Governo assina protocolo para acompanhar e apoiar refugiados

24 set, 2012 • Celso Paiva Sol

Teresa Tito de Morais, presidente do Conselho Português para os Refugiados, mostra-se satisfeita com a solução encontrada, até porque estava a ficar sem recursos para ajudar as 265 pessoas que acompanha actualmente.
Depois de oito meses de incertezas sobre que rumo iria ser dado aos refugiados e requerentes de asilo que se encontram em Portugal, que incluíram até uma invasão do Centro de Acolhimento da Bobadela, o Governo assinou esta segunda-feira um protocolo para tentar resolver o problema.

Os ministérios da Administração Interna e do Emprego e Formação Profissional, e outras seis entidades que trabalham nesta área, comprometem-se a garantir o acolhimento e acompanhamento de quem procura ajuda em Portugal.

Teresa Tito de Morais, presidente do Conselho Português para os Refugiados, mostra-se satisfeita com a solução encontrada, até porque estava a ficar sem recursos para ajudar as 265 pessoas que acompanha actualmente.

“A situação dos refugiados em Portugal agravava-se de dia para dia. É uma situação que já se arrasta há vários meses e portanto conduziu a situações de grande tensão dentro do centro de acolhimento”, constata.

“Agora assinámos o protocolo que só tenho de saudar, mas volto a dizer que a sua implementação é fundamental, porque cada dia que passa é um dia em que não estão articuladas todas as respostas.”
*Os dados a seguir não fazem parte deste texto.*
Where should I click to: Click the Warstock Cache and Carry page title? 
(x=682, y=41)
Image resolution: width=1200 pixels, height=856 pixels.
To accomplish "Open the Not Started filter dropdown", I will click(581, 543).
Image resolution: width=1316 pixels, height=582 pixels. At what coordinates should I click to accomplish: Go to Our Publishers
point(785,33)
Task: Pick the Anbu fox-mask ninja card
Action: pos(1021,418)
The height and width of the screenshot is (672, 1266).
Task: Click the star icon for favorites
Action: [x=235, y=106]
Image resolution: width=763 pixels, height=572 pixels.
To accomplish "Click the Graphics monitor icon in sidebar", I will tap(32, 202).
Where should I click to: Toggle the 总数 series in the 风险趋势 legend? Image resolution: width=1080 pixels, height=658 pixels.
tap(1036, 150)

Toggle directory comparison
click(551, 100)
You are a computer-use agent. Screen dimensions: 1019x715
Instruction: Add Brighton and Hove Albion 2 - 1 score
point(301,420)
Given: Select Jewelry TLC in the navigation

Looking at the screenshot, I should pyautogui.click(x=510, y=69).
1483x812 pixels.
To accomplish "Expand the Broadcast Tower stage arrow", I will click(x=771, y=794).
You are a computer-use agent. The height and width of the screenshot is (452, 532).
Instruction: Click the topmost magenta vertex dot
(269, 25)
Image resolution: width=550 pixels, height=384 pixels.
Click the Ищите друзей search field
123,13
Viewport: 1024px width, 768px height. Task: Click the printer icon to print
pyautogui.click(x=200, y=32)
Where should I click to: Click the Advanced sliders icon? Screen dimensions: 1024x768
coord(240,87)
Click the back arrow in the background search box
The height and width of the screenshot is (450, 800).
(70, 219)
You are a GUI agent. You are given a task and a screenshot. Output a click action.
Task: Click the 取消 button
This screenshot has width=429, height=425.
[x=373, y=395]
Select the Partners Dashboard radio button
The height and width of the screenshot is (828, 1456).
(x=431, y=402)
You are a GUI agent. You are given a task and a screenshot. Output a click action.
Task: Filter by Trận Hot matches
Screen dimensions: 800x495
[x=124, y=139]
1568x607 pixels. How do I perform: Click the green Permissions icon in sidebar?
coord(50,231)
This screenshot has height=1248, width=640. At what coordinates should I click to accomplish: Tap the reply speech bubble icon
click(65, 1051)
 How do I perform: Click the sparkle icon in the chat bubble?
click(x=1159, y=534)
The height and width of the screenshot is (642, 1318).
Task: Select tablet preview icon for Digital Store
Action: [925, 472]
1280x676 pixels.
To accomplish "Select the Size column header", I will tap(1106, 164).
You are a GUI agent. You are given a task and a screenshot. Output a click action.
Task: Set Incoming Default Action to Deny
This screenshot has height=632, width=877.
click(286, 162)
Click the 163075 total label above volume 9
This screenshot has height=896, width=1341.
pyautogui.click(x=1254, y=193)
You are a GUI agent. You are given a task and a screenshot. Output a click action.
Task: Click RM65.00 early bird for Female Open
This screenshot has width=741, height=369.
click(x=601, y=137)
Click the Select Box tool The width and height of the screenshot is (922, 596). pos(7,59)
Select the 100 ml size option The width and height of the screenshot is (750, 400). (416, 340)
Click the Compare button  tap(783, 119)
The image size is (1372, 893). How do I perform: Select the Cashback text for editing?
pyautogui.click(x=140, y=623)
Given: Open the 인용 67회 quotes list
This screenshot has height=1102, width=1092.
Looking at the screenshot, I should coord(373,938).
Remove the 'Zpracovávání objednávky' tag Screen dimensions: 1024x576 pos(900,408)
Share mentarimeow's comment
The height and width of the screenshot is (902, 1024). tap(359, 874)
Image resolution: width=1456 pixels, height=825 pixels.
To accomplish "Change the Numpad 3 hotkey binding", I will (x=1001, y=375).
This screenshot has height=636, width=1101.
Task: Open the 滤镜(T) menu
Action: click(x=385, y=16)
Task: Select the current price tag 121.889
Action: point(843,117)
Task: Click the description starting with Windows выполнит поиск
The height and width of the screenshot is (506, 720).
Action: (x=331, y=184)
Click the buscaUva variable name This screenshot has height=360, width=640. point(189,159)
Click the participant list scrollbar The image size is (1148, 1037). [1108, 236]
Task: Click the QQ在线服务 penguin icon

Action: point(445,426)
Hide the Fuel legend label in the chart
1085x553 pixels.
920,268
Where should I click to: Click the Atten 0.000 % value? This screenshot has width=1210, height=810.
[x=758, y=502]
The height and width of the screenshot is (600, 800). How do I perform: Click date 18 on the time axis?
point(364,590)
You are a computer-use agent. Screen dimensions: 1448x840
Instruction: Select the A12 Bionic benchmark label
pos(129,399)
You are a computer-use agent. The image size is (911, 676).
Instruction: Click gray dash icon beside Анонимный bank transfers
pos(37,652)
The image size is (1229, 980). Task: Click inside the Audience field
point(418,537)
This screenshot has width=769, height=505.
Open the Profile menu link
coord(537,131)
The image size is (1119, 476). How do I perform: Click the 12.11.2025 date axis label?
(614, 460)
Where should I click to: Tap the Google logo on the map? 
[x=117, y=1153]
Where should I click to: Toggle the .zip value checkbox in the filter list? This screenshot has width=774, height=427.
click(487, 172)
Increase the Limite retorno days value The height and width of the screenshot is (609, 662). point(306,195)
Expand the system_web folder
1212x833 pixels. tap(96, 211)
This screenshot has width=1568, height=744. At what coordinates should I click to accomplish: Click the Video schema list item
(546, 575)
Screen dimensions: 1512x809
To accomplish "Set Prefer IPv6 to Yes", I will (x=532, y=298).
Teresa Tito Morais quer acreditar que o protocolo assinado fará com que a Santa Casa da Misericórdia de Lisboa volte a fazer a sua parte no apoio aos refugiados e que todas as outras entidades que assinaram o documento se empenhem na procura de soluções, nomeadamente no que diz respeito ao mercado trabalho e à habitação destas pessoas.